◆ **The problem**
From the material below, copy out the lines word for word, starting at the line that has "Toggle the Page Enabled checkbox" and stopping after the line that has "Action: [16, 295]". Leave the pictures out.

═══ Extracted information ═══

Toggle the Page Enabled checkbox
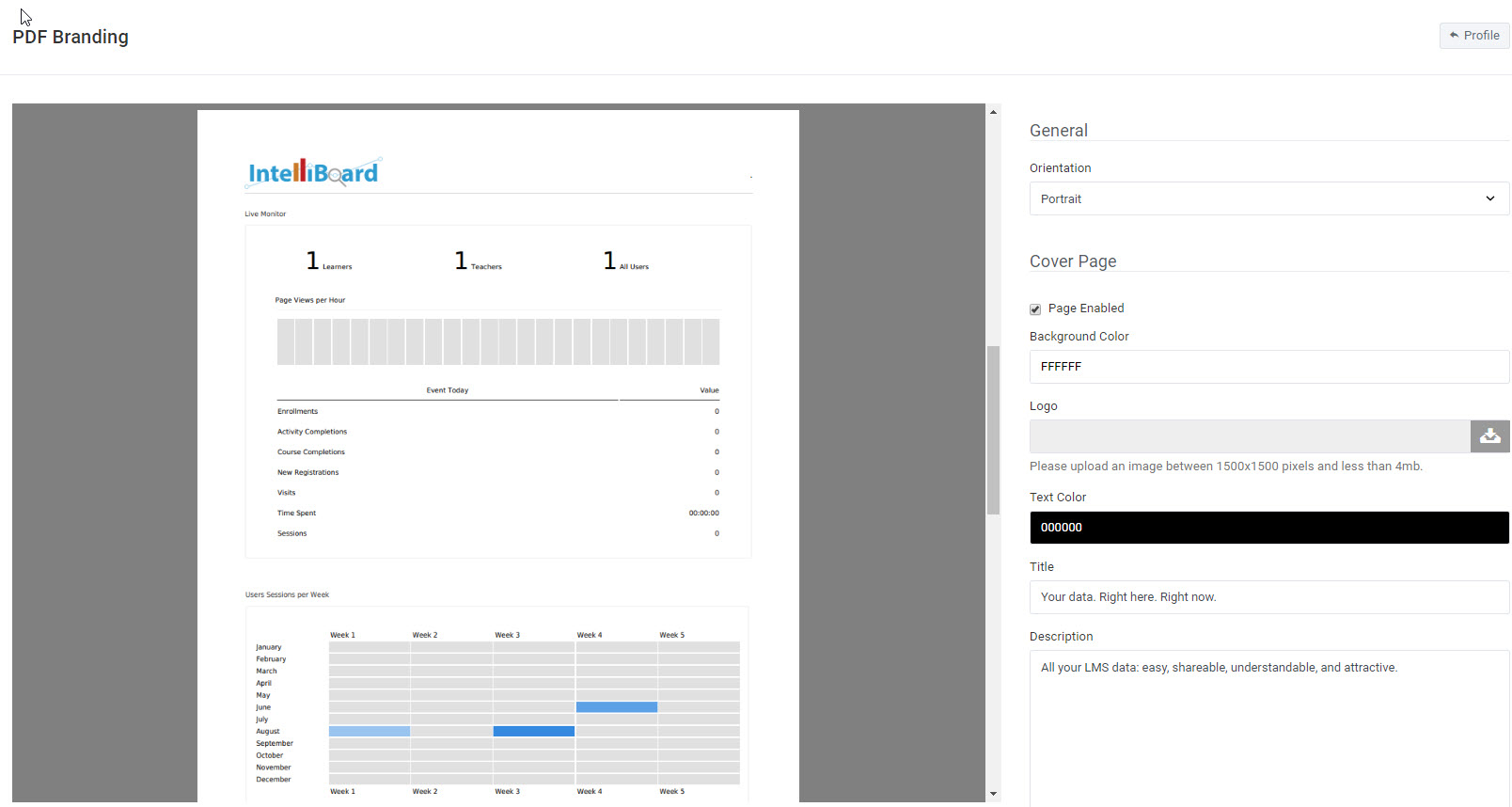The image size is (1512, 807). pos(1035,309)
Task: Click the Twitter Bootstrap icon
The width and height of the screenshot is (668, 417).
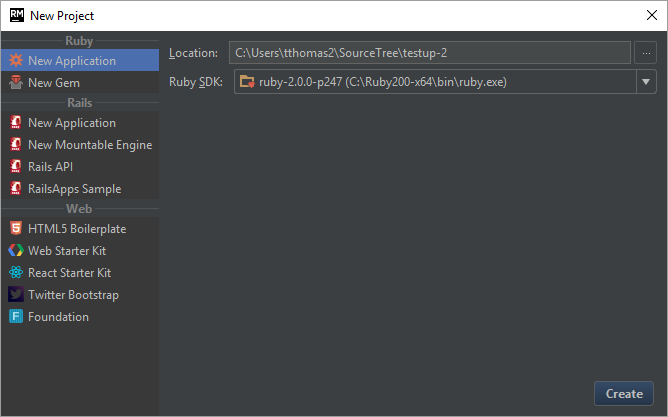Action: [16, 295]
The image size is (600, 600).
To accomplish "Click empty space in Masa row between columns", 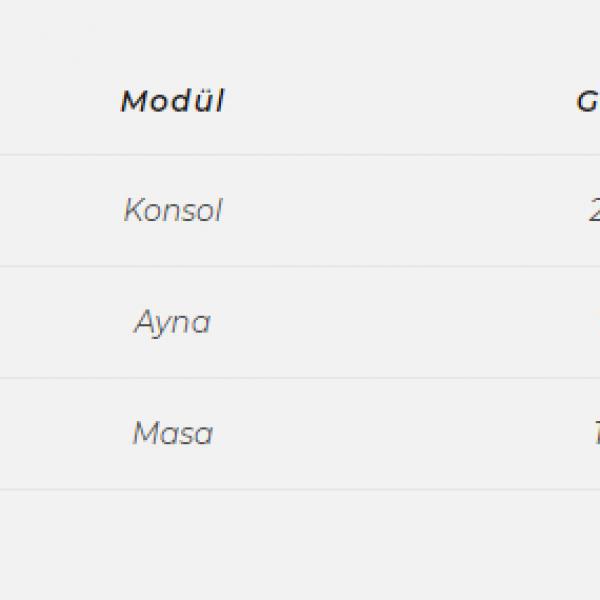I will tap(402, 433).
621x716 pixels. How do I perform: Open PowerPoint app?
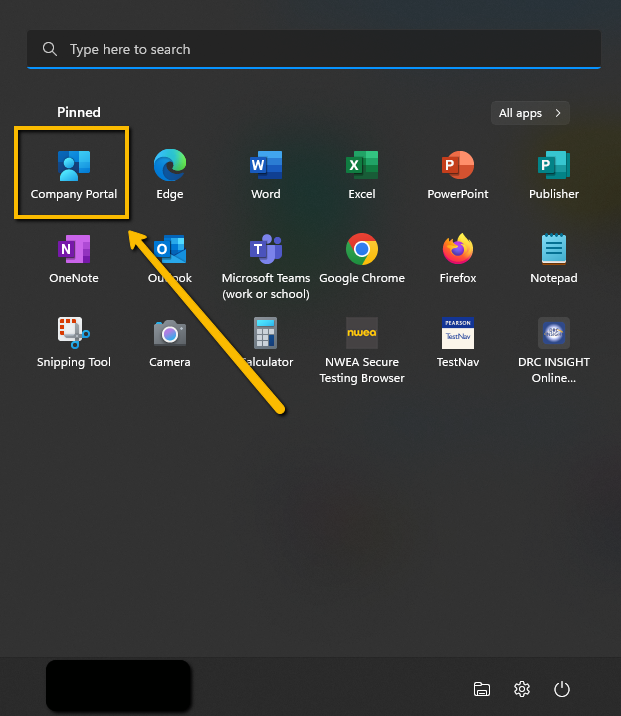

═══
═══ Extracted information ═══

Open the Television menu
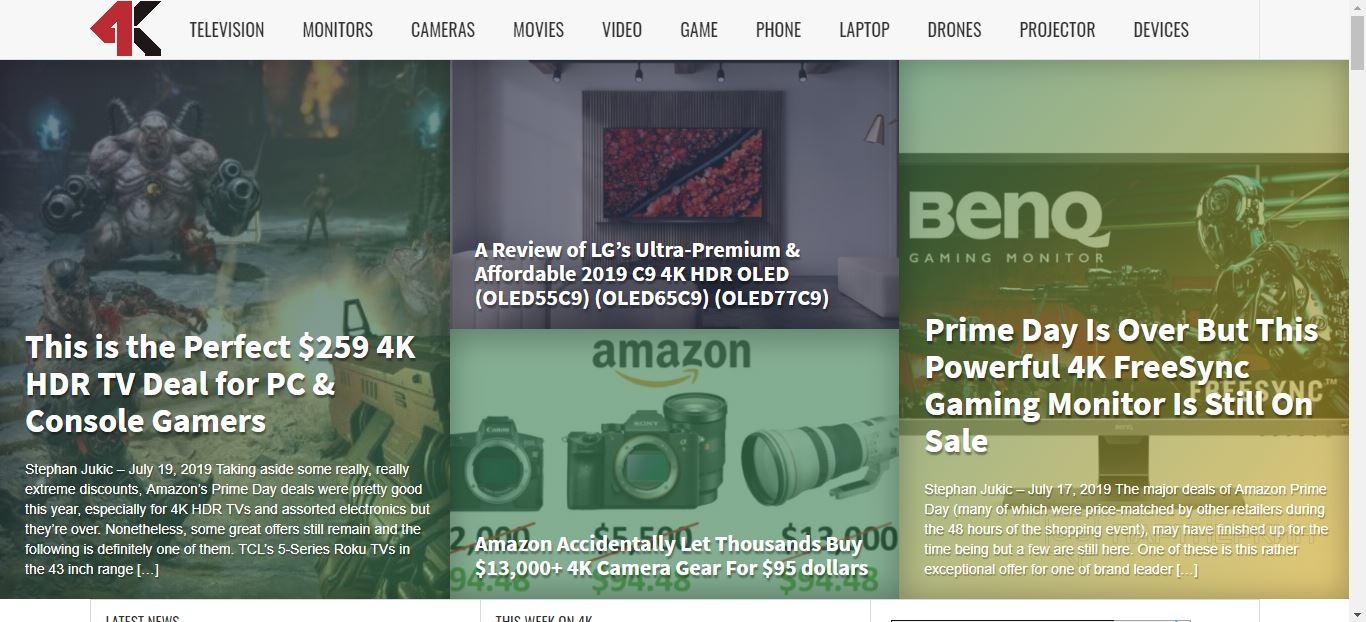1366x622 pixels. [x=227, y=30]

═══

◆ **Answer for the task**
Toggle the Page Enabled checkbox
The image size is (1512, 807). pos(1035,309)
Task: Click the Twitter Bootstrap icon
The width and height of the screenshot is (668, 417).
Action: [16, 295]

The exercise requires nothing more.